PID USER PR NI VIRT RES SHR S %CPU %MEM TIME+ COMMAND
11706 postgres 17 0 157m 148m 146m S 0.0 3.9 3:23.41 postgres:
postgres BJ3 127.0.0.1(64648) idle
12174 postgres 16 0 157m 148m 146m S 0.0 3.9 3:17.58 postgres:
postgres BJ3 127.0.0.1(65367) idle
11495 postgres 16 0 157m 148m 146m S 5.7 3.9 7:51.98 postgres:
postgres BJ3 127.0.0.1(64603) idle
11908 postgres 16 0 156m 147m 146m S 5.7 3.9 7:35.84 postgres:
postgres BJ3 127.0.0.1(64947) idle
11419 postgres 15 0 155m 112m 112m S 0.0 3.0 0:00.49 postgres:
writer process

TODAY:
PID USER PR NI VIRT RES SHR S %CPU %MEM TIME+ COMMAND
11706 postgres 17 0 157m 148m 146m S 0.0 3.9 7:37.16 postgres:
postgres BJ3 127.0.0.1(64648) idle
12174 postgres 17 0 157m 148m 146m S 0.0 3.9 7:40.10 postgres:
postgres BJ3 127.0.0.1(65367) idle
11495 postgres 16 0 157m 148m 146m S 6.3 3.9 17:46.99 postgres:
postgres BJ3 127.0.0.1(64603) idle
11908 postgres 16 0 156m 147m 146m S 5.7 3.9 17:29.31 postgres:
postgres BJ3 127.0.0.1(64947) idle
11419 postgres 15 0 155m 140m 139m S 0.0 3.7 0:01.09 postgres:
writer process

Any ideas why is this happening?
My postgres version is 8.1.3

Thanks a lot
--
Heiner Vega Thames

#2Richard Huxton
dev@archonet.com
In reply to: Heiner Vega (#1)
Re: postgres writer process growing up too much

Heiner Vega wrote:

Hi to everyone

I've been monitoring my postgres processes and I noticed that the resident
memory
size of the writer process is growing up too much.

YESTERDAY:

PID USER PR NI VIRT RES SHR S %CPU %MEM TIME+ COMMAND

11419 postgres 15 0 155m 112m 112m S 0.0 3.0 0:00.49 postgres:
writer process

TODAY:
PID USER PR NI VIRT RES SHR S %CPU %MEM TIME+ COMMAND

11419 postgres 15 0 155m 140m 139m S 0.0 3.7 0:01.09 postgres:
writer process

Notice the "SHR"=shared value. That's 155MB virtual memory, 140MB of it
resident of which 139MB is shared with other processes. So - nothing to
worry about.

--
Richard Huxton
Archonet Ltd

#3Tom Lane
tgl@sss.pgh.pa.us
In reply to: Richard Huxton (#2)
Re: postgres writer process growing up too much

Richard Huxton <dev@archonet.com> writes:

Heiner Vega wrote:

I've been monitoring my postgres processes and I noticed that the resident
memory
size of the writer process is growing up too much.

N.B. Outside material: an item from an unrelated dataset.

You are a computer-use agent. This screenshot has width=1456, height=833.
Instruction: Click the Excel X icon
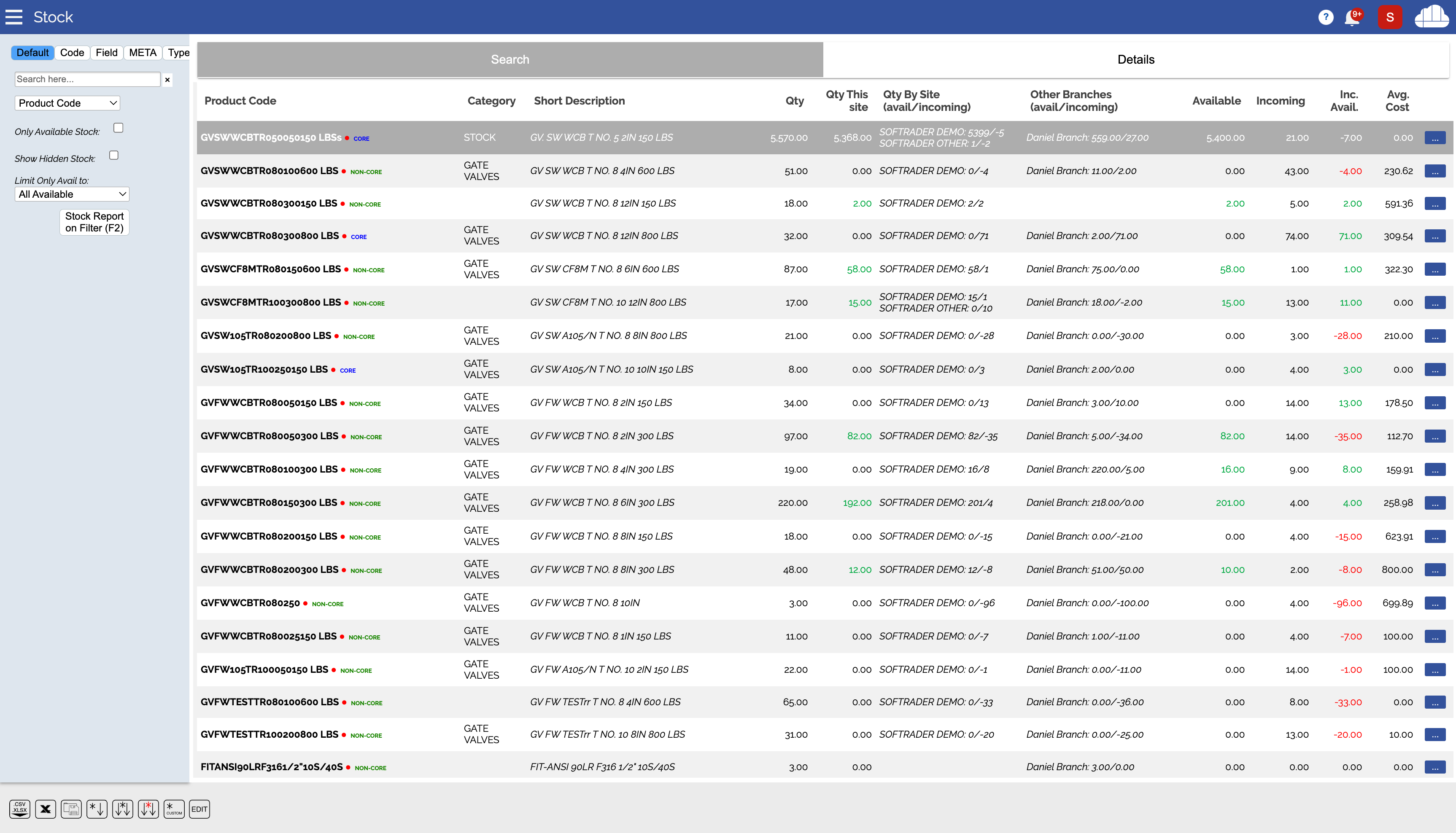pos(45,809)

Notice the "SHR"=shared value. That's 155MB virtual memory, 140MB of it
resident of which 139MB is shared with other processes. So - nothing to
worry about.

The reason the SHR number grows over time is that the system only counts
a page of shared memory against the process after the process has first
touched it. Once the bgwriter has touched every page of shared buffers,
the number will stop changing.

If there were actually a memory leak, the VIRT number would be growing
... but it's not.

My postgres version is 8.1.3

If I were you, I'd be considerably more worried about the fact that
you are running an old release with a pile of known bugs.

regards, tom lane

#4Heiner Vega
hvegat@gmail.com
In reply to: Tom Lane (#3)
Re: postgres writer process growing up too much

Thanks to you guys for your help... I appreciate it a lot.

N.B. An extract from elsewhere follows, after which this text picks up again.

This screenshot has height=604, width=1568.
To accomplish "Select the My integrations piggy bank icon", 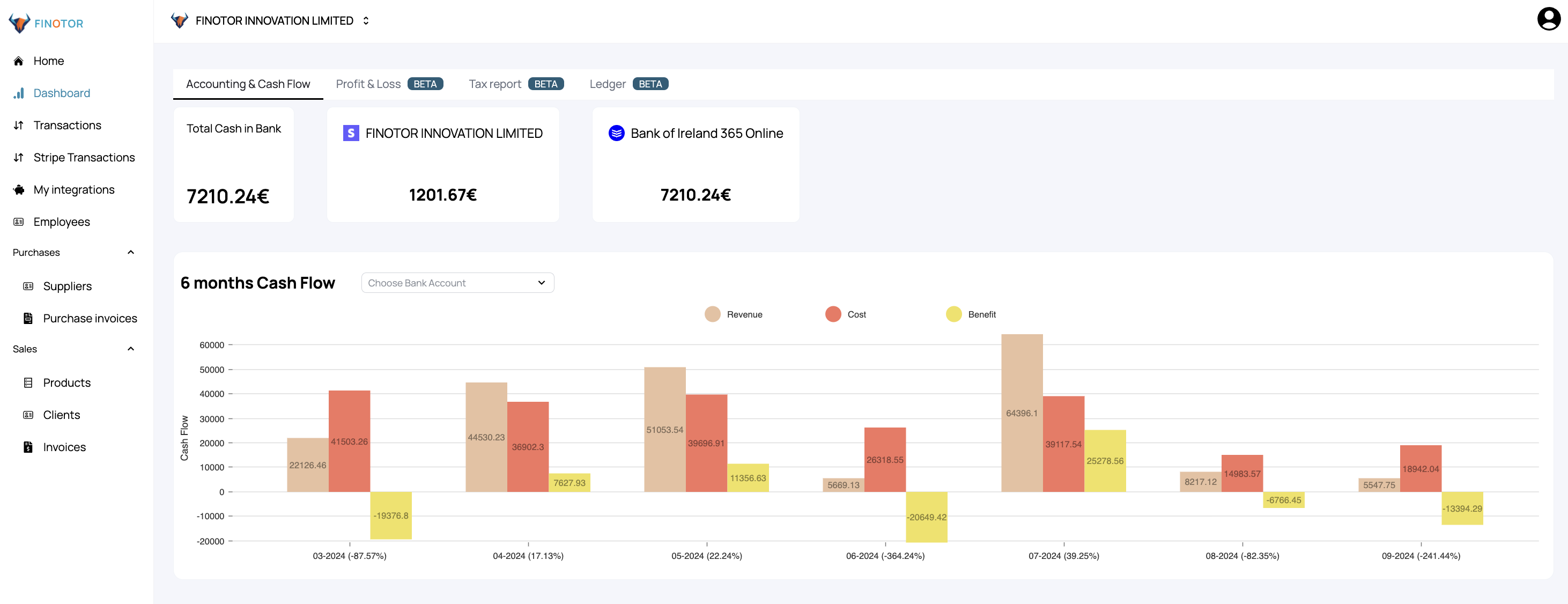I will pos(18,189).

Now, I still have my SHR and RES growing up. How can I know the number at
which those values should stop?

On Dec 14, 2007 5:12 PM, Tom Lane <tgl@sss.pgh.pa.us> wrote:

Richard Huxton <dev@archonet.com> writes:

Heiner Vega wrote:

I've been monitoring my postgres processes and I noticed that the

resident

memory
size of the writer process is growing up too much.

Notice the "SHR"=shared value. That's 155MB virtual memory, 140MB of it
resident of which 139MB is shared with other processes. So - nothing to
worry about.

The reason the SHR number grows over time is that the system only counts
a page of shared memory against the process after the process has first
touched it. Once the bgwriter has touched every page of shared buffers,
the number will stop changing.

If there were actually a memory leak, the VIRT number would be growing
... but it's not.

My postgres version is 8.1.3

If I were you, I'd be considerably more worried about the fact that
you are running an old release with a pile of known bugs.